Me acordé entonces de la historia de Peter Hessler, reportero estadounidense de la revista The New Yorker y autor de varios libros sobre China, que hasta hace poco vivía en Chengdu, la capital de Sichuan, en el interior del país. Después de tres años impartiendo clases de escritura de no ficción en la universidad de Chengdu, Hessler ha tenido que hacer las maletas y volver a Estados Unidos, porque no le han renovado el contrato. ¿El motivo? Haber sido víctima de jubao, un verbo que describe cuando, en una universidad china, un estudiante nacionalista denuncia a un profesor por alguna razón política.

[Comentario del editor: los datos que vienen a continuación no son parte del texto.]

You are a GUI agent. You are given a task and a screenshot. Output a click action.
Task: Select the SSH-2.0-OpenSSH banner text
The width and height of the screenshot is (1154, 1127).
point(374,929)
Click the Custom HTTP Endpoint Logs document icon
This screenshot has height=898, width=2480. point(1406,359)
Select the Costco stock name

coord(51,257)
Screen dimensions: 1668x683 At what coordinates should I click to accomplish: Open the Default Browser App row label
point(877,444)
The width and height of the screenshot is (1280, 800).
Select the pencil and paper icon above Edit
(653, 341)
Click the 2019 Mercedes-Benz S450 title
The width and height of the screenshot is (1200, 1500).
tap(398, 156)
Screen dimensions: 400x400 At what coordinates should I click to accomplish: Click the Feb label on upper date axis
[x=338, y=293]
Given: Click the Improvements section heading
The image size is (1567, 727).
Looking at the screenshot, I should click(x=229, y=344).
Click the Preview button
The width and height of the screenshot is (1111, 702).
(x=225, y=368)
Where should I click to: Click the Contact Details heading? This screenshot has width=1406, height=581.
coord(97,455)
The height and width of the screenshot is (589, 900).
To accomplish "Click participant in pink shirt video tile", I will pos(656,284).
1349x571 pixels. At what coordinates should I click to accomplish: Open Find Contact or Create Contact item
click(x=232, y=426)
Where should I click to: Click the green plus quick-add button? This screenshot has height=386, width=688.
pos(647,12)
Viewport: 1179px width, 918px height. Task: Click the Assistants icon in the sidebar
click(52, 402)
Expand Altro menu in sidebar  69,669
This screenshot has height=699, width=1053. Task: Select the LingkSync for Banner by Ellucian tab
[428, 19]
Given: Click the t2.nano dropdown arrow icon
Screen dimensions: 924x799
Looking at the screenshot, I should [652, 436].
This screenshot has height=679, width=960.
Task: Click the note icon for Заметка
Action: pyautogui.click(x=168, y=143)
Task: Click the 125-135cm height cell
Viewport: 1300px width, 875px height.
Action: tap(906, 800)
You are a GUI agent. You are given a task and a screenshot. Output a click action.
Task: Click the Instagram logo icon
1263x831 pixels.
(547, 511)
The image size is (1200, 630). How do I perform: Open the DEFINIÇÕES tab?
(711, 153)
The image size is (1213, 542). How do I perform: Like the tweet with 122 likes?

En el caso de Hessler, empezaron a aparecer varias publicaciones anónimas en Weibo, el Twitter chino, que lo acusaban de ser un “traidor” a la patria. Los ataques, aparentemente, estaban relacionados con algunos de sus comentarios en las clases de redacción, en las que proponía a sus estudiantes que argumentaran pros y contras sobre temas de libre de elección, como el caso de un estudiante que escribió sobre la necesidad de cualquier Estado de derecho “civilizado” de limitar la libertad de expresión para proteger la soberanía nacional y la estabilidad social.

Hessler, con mucho cuidado, trató de cuestionar sus argumentos, pero el chaval se lo tomó a mal, así que se desahogó en Weibo manipulando los comentarios del profesor. A pesar de ser ataques infundados --el estudiante alegaba que había habido una fuerte discusión en clase, cuando las cámaras de vigilancia instaladas en el aula demostraban lo contrario-- la bola fue haciéndose cada vez más grande, hasta que el decano de la facultad de Chengdu prefirió sacarse a Hessler de encima y rescindir su contrato, por miedo a represalias de más arriba.

“Una pena”, me dijo David, después de soltarle el rollo y haberme comido uno de sus baozi por despiste. Ya. Y lo peor de todo, pensé, con la barriga llena, es que ahora me he quedado sin las historias de Hessler desde China.